I find a suitable sized empty paint tin and fill it to the depth of about an inch with white spirit. I put the tin on the floor next to the Shovelhead, rip off the spark plug lead and unscrew the plug. I push the spark plug back into the magneto lead socket and drop it in the tin of spirit so it’s just on the surface. I then balance up the motorbike, flick the ignition on and release the kick start. I stand on the lever and press down with all my weight. At first nothing happens, the lever just chugs downwards. The engine probably hasn’t been turned over in years. I try again, nothing. On the sixth attempt a spark ignites the spirit in the paint tin. We have fire. I grab a piece of cloth and use it to wrap round the tin and lift it carefully then place it in the centre of the ring of Molotov cocktails.

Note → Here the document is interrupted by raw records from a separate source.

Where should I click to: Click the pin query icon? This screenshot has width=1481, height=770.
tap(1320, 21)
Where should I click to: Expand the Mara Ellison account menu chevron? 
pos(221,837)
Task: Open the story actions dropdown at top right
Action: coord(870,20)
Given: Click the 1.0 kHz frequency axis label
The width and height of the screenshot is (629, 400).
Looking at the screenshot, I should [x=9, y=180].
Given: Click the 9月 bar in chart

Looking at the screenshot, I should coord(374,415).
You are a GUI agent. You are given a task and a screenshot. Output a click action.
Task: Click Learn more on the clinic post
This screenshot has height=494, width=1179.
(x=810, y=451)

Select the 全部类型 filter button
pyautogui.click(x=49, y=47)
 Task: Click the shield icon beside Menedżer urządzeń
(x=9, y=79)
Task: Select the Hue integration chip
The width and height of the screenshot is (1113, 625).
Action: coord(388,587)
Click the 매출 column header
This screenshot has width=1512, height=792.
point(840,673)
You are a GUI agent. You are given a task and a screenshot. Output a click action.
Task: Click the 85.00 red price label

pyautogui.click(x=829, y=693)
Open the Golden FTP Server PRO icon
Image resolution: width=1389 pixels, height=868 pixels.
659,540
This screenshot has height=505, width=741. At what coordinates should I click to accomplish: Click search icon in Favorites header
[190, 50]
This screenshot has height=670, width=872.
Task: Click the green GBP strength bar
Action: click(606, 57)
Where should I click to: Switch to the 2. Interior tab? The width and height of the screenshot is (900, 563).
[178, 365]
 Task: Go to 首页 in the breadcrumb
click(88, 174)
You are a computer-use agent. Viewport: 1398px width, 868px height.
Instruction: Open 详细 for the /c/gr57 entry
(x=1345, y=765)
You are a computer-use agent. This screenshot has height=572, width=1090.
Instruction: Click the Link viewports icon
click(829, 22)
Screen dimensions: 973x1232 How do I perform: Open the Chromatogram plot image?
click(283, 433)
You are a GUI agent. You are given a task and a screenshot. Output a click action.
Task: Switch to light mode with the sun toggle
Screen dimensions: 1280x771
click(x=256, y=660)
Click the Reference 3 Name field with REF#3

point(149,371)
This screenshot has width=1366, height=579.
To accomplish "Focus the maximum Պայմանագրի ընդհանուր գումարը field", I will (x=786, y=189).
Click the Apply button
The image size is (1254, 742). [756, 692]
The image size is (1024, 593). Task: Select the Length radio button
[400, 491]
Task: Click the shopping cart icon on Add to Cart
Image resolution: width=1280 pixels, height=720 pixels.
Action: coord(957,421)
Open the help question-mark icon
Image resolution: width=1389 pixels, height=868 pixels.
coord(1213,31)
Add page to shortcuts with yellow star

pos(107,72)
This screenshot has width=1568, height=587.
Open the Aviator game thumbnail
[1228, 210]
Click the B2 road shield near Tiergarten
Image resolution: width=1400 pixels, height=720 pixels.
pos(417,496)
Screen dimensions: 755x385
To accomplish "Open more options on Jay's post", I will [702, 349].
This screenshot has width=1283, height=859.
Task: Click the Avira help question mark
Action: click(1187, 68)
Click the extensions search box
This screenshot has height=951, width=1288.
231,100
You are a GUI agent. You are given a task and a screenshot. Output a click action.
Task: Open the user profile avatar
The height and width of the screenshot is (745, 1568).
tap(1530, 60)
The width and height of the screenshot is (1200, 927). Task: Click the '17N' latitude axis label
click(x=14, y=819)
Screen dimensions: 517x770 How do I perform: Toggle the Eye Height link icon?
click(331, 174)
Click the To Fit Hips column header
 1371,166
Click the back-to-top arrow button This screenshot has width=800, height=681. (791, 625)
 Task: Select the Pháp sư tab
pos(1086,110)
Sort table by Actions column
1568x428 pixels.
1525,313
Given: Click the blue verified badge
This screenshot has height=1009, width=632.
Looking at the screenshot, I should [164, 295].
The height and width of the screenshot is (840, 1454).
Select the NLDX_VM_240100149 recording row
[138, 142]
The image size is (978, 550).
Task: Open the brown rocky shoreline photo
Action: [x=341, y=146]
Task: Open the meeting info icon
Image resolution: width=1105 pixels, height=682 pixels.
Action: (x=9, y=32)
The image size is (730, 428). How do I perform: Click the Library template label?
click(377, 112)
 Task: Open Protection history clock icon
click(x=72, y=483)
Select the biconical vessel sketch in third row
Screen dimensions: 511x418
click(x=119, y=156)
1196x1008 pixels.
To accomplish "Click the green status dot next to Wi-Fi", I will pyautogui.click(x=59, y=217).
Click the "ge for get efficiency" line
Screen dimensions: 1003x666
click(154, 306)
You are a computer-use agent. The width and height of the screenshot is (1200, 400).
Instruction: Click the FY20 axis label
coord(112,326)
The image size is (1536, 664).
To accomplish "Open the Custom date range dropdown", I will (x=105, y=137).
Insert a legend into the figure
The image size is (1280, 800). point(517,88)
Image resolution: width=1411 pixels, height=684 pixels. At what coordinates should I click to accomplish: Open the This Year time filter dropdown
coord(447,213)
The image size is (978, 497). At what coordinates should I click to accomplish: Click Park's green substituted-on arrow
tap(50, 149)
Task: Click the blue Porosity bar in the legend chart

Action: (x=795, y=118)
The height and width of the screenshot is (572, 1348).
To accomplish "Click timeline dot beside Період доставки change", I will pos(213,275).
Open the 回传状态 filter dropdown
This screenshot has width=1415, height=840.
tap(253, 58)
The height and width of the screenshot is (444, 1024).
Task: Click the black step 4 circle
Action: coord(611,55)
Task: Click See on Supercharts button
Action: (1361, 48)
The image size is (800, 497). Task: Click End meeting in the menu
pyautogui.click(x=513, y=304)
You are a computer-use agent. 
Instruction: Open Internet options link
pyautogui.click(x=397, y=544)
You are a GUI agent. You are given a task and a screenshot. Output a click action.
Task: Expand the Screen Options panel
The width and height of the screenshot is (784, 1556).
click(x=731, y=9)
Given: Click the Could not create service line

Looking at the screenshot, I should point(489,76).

‘Let’s get out of here,’ I say to Jane.
Jane goes ahead as I gently ease the wheelbarrow over the lip of the container and down onto the concrete walkway. There’s no sign of the Zyg. We edge slowly along the main street corridor heading back towards the front doors of the warehouse. The Zyg attack comes suddenly and from out of nowhere. It’s as if it has just fallen from the skies.
The Zyg, this one in the form of a small girl about nine years old, lands on Jane’s head with a crash, sending them both sprawling onto the ground in a bundle of screams and flailing limbs. Jane’s gun clatters to the ground and skids off underneath the metal gantry steps. I drop the handles of the wheelbarrow and jump over to where Jane is entangled with the Zyg in a fight to the death. The thing is on Jane’s shoulders and has Jane’s hair wrapped around its claw like hands, and its legs tight around Jane’s neck. The Zyg is pulling hard at Jane’s head, trying to pull her neck backwards so it can bite at her face. I can’t shoot the thing from where I stand, the struggle between them is frantic and I could easily shoot Jane in error. They are both entangled on the floor, rolling over and over, the Zyg frantically trying to get Jane’s head into a position it can plunge its deadly teeth into her face and start tearing at her flesh. I daren’t shoot, so I do the only thing I can, stand and watch.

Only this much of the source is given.